Save the Filbert Street Garden! Rodette Jones from Free Your Voice on Vimeo.
After months of meetings, petitions and negotiation, DeBarber reports, the city finally gave Filbert Street Garden the deed to the land. And with a newly attained nonprofit status, the garden is looking forward to accomplishing some of its longtime goals.
Munchers and Mousers
The new goats have a job to do: Eat the grass and keep the fenced area from being overgrown.
In order to increase the size of the herd, they needed to double the size of the goats’ habitat. They installed fencing and play equipment for the goats. Mission Continues, a nonprofit for veterans, built a new barn for the goats with a loft for the garden’s two cats.
DeBarber calls for one of the cats to come out from behind a box in the loft.
“Cat Tony! Cat Tony! Come here, meow meow,” DeBarber says. Gesturing to his 11-year-old son, he says, “That’s human Tony.”
Human Tony specializes in socializing feral cats. His brother, Peter, is the garden’s “chicken whisperer.”
Cat Tony and his feline colleague, Pumpkin Spice, came to the garden from the Baltimore Animal Rescue & Care Shelter’s Working Cat Program last month. Not suitable for life indoors, the two cats control the local mice and rat population.
Life and Death
Not all of the news at Filbert Street has been good. One recent morning a red fox trotted through an open gate and grabbed two chickens and a miniature duck.

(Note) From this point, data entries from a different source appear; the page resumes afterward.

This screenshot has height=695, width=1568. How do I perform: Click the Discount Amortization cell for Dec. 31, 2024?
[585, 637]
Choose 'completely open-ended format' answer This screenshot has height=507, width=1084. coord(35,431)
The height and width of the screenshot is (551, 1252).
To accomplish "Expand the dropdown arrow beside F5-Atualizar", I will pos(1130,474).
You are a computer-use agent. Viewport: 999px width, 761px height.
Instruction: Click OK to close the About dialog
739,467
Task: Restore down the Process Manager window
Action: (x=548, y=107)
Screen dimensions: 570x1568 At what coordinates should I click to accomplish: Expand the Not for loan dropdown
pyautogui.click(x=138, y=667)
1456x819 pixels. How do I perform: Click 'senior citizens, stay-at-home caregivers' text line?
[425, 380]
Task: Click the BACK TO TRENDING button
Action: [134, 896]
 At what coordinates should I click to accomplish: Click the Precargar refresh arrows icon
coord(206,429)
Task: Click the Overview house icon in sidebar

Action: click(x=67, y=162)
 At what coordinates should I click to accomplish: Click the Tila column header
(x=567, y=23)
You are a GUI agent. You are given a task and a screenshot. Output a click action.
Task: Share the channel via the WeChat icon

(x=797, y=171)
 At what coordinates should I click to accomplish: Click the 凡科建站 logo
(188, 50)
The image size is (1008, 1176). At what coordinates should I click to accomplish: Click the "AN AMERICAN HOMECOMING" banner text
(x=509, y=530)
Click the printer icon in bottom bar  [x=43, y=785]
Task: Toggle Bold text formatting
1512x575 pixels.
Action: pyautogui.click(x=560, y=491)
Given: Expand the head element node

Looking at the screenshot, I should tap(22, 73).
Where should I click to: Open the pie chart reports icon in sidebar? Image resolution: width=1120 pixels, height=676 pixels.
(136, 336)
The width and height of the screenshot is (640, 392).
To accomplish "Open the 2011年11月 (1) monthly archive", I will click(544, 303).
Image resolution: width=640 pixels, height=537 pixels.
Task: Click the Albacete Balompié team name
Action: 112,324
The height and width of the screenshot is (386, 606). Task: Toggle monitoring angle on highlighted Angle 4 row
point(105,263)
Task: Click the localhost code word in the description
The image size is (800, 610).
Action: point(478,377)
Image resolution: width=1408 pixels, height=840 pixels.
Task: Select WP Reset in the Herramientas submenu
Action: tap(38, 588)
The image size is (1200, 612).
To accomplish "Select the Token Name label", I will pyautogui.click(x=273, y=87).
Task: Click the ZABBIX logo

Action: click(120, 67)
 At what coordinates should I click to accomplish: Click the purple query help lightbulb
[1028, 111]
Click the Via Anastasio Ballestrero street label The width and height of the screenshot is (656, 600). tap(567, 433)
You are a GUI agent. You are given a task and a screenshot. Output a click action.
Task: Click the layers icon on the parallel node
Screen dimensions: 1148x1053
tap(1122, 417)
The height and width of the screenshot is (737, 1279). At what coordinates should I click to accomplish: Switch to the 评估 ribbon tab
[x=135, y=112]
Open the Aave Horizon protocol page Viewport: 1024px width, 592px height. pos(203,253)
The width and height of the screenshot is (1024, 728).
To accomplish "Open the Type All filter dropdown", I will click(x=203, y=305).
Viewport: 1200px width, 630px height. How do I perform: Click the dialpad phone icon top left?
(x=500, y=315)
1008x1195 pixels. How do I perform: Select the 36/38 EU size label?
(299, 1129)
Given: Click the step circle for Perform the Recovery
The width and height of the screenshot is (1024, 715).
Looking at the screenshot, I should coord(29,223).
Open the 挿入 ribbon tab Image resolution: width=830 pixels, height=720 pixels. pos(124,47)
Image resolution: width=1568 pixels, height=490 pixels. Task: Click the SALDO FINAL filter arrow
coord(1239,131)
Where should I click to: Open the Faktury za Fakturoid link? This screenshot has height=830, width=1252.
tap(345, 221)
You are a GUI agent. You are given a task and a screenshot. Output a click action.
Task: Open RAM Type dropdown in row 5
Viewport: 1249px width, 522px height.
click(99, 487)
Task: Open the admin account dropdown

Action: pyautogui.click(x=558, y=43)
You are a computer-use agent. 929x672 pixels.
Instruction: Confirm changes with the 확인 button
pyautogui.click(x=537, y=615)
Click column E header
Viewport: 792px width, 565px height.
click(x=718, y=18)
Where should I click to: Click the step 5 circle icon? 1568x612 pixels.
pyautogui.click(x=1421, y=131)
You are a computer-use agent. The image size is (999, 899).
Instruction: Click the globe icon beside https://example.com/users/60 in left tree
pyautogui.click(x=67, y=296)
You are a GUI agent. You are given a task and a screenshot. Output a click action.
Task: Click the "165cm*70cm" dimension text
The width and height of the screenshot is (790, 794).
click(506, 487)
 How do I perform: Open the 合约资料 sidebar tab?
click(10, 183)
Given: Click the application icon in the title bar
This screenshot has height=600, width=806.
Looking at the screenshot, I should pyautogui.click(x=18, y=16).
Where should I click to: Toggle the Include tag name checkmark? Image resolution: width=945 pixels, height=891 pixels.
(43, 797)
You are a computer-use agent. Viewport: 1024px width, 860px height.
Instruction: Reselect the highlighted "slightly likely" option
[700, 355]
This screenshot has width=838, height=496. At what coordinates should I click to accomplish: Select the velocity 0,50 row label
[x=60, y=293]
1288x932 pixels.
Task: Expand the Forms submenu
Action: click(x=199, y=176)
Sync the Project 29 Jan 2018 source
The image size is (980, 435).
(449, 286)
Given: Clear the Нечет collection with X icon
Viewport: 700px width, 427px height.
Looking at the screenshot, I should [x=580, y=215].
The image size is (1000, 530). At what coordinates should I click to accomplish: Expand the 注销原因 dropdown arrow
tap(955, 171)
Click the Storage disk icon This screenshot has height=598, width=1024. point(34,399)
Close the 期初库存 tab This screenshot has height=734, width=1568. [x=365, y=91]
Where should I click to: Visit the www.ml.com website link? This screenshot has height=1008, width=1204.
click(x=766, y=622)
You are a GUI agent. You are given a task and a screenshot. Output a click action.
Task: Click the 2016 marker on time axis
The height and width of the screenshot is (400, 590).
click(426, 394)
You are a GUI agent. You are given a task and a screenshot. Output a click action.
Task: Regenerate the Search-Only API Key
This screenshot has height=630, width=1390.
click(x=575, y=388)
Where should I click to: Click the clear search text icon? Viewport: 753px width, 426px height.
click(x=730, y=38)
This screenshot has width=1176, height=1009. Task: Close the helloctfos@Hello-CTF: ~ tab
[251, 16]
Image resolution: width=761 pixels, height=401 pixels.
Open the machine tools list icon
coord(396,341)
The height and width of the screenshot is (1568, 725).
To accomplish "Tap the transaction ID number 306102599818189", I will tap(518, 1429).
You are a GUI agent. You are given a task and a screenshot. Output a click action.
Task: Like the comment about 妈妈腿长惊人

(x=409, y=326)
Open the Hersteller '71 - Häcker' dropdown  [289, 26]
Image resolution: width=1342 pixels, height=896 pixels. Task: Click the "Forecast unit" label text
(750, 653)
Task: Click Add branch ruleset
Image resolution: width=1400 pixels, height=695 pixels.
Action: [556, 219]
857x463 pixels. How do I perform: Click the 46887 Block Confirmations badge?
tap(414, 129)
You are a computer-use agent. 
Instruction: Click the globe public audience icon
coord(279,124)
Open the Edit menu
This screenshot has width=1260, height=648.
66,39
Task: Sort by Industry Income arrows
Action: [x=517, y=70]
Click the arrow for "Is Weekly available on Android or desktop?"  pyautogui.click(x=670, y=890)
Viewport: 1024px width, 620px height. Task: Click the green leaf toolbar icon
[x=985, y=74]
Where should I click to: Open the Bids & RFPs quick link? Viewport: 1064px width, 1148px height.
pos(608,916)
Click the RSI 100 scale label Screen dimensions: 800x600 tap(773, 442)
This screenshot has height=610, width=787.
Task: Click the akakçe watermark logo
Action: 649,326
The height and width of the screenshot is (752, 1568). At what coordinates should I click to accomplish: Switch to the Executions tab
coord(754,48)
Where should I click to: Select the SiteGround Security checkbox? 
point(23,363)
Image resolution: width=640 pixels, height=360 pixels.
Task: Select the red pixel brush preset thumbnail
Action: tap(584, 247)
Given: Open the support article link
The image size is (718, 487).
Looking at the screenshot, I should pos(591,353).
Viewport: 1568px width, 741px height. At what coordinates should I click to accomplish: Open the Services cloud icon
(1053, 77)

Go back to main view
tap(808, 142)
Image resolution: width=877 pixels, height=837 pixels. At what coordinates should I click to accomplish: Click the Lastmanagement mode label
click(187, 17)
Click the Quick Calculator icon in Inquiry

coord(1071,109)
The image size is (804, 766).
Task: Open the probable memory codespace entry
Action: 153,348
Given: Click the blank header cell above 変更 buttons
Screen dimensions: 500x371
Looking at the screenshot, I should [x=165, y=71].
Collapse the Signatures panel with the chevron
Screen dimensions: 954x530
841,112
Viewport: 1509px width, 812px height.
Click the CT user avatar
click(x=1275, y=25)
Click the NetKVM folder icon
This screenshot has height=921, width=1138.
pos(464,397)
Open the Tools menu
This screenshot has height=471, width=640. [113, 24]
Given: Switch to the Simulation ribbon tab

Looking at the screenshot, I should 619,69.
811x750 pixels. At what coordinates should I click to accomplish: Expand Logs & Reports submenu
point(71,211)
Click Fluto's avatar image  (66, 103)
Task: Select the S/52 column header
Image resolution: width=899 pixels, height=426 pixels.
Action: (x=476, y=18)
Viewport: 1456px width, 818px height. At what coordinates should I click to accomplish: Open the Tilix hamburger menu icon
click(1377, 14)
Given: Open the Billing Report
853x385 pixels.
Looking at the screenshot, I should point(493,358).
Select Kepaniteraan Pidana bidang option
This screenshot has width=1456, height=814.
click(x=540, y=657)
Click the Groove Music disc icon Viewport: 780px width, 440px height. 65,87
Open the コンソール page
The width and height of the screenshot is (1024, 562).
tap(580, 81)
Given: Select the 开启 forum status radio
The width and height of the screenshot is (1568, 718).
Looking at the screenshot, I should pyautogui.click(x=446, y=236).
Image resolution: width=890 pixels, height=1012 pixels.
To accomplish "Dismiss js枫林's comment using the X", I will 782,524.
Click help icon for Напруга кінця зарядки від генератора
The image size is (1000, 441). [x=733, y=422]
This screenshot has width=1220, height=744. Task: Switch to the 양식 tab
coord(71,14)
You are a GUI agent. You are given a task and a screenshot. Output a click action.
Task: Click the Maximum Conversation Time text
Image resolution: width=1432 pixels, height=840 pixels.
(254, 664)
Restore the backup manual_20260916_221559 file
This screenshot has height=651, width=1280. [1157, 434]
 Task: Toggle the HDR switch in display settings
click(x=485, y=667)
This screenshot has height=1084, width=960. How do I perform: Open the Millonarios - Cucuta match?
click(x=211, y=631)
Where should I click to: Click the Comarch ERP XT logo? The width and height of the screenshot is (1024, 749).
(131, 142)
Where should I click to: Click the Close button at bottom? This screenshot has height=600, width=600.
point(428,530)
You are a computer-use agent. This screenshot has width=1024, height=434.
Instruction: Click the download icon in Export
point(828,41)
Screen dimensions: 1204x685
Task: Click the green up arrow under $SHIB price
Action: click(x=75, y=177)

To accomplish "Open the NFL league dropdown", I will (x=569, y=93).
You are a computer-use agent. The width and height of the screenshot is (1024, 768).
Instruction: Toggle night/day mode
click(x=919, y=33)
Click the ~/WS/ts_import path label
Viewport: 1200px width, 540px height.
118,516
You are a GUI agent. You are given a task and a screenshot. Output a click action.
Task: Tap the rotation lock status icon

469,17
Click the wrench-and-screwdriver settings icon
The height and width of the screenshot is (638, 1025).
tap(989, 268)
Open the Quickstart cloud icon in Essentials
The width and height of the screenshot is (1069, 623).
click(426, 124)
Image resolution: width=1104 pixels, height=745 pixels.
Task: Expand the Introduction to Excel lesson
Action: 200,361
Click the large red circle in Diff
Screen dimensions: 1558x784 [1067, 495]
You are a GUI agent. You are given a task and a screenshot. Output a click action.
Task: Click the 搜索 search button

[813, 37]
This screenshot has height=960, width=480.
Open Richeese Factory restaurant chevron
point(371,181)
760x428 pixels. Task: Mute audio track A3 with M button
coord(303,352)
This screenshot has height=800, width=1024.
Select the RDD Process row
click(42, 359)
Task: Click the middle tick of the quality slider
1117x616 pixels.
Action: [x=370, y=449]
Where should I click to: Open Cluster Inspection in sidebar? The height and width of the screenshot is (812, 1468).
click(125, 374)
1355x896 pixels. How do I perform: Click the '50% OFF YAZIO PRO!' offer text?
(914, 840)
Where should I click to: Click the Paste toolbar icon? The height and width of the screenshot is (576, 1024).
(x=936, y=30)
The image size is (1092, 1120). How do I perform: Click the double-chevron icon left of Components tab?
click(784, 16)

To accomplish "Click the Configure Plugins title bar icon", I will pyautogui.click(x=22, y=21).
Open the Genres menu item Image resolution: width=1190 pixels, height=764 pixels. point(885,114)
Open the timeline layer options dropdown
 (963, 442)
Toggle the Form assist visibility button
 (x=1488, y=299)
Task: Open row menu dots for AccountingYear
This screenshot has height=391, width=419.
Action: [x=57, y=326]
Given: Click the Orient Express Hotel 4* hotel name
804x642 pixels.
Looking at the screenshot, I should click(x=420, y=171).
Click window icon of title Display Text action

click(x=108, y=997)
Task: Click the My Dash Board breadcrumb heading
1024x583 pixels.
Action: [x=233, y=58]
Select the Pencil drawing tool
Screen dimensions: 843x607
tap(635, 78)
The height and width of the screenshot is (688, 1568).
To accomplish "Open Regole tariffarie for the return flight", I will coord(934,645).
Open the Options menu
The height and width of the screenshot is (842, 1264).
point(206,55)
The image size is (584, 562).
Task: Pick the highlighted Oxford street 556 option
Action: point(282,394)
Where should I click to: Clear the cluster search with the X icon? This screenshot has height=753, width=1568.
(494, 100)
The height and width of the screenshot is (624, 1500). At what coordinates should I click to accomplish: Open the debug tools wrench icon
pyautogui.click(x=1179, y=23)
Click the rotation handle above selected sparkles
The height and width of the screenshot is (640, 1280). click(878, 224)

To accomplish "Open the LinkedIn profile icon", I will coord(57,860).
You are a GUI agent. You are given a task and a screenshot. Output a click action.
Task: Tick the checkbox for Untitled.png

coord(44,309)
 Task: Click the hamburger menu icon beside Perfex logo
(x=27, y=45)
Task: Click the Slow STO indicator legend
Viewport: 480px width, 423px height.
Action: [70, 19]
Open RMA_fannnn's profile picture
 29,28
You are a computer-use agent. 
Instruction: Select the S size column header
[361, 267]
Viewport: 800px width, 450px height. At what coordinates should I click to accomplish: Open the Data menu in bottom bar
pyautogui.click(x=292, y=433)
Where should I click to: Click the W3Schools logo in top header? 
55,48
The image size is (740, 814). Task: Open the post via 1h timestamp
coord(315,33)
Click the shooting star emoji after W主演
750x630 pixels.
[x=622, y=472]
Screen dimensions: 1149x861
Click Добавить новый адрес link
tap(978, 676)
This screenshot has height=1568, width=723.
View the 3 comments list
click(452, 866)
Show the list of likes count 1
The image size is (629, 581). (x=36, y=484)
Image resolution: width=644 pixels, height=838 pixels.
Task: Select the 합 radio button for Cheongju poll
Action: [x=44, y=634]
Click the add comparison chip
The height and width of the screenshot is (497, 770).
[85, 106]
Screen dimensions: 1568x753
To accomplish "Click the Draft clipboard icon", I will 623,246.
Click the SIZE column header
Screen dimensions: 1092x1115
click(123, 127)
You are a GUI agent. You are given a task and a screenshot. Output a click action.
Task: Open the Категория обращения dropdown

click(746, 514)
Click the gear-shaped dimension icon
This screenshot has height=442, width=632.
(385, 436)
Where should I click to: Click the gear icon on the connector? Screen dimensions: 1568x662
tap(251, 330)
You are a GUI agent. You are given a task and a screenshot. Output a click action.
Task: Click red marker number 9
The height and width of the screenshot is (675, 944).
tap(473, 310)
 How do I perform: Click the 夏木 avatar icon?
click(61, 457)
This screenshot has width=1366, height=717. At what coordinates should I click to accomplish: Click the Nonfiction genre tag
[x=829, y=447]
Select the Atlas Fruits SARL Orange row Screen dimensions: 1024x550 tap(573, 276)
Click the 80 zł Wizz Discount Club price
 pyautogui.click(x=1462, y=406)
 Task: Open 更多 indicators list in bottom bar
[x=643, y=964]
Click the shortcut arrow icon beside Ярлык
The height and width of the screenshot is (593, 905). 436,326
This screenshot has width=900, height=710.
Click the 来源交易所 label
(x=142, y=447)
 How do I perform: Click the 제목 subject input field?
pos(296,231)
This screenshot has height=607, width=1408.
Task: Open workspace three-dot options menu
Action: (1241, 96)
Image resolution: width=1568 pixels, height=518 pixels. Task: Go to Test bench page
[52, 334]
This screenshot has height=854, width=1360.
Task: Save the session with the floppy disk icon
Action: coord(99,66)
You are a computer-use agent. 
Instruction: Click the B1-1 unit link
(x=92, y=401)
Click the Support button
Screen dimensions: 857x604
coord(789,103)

Filbert, a big white goose who serves as the garden’s mascot, flapped his wings to scare the fox away from other birds, and a volunteer ran in around 8 a.m. and chased the fox away.
DeBarber said he had forgotten to close a gate the night before.
“It’s on me that we lost them,” he confessed. “He’s gotta eat, too. We just gotta make sure he doesn’t eat our animals.”
Starve the Incinerator
The Baltimore Compost Collective, which the garden hosts, has also received upgrades: a new concrete pad as well as six new wooden bins to increase its capacity.
“We are the model for composting for Baltimore City,” said Marvin Hayes, who oversees the collective.
• Jobs for Baltimore’s youth and a second life for its trashed food (9/10/18)
As forcefully as Hayes lauds composting, he denounces trash incineration. Both of Baltimore’s incinerators are in Curtis Bay, which has some of the highest asthma rates and worst health outcomes in the city.
“It’s real, man. People are dying,” Hayes said. “Starve the incinerator, feed the soil, feed the community.”
Food Needed Now
Garden manager Rodette Jones, who comes to the garden twice a day, said there’s no reason why Baltimore couldn’t create a good composting program right now.
“They doing it on the West Coast. We can do it here,” she said.
In addition to composting activities, Filbert Street in normal times has gardeners growing vegetables and fruit, children participating in educational programming, and the whole neighborhood coming over for Easter and Halloween events.
These efforts have been dealt a setback by COVID-19 and the necessity to practice “social distancing” to slow the spread of the virus.
“We postponed some volunteer days and delayed our annual plot distribution to mid-April,” DeBarber said.
But he and the others vow to keep the garden going and hope to resume a normal schedule as soon as it is safely possible.
Filbert Street produces two tons of food per year, mostly potatoes and some 3,200 eggs – most given to the neighborhood.
In DeBarber’s view, the garden’s nonprofit status helps clarify its relationship with the land and the community.
“This property isn’t Filbert Street Garden’s. It’s the community’s,” he said. “We’re the stewards – that’s it.”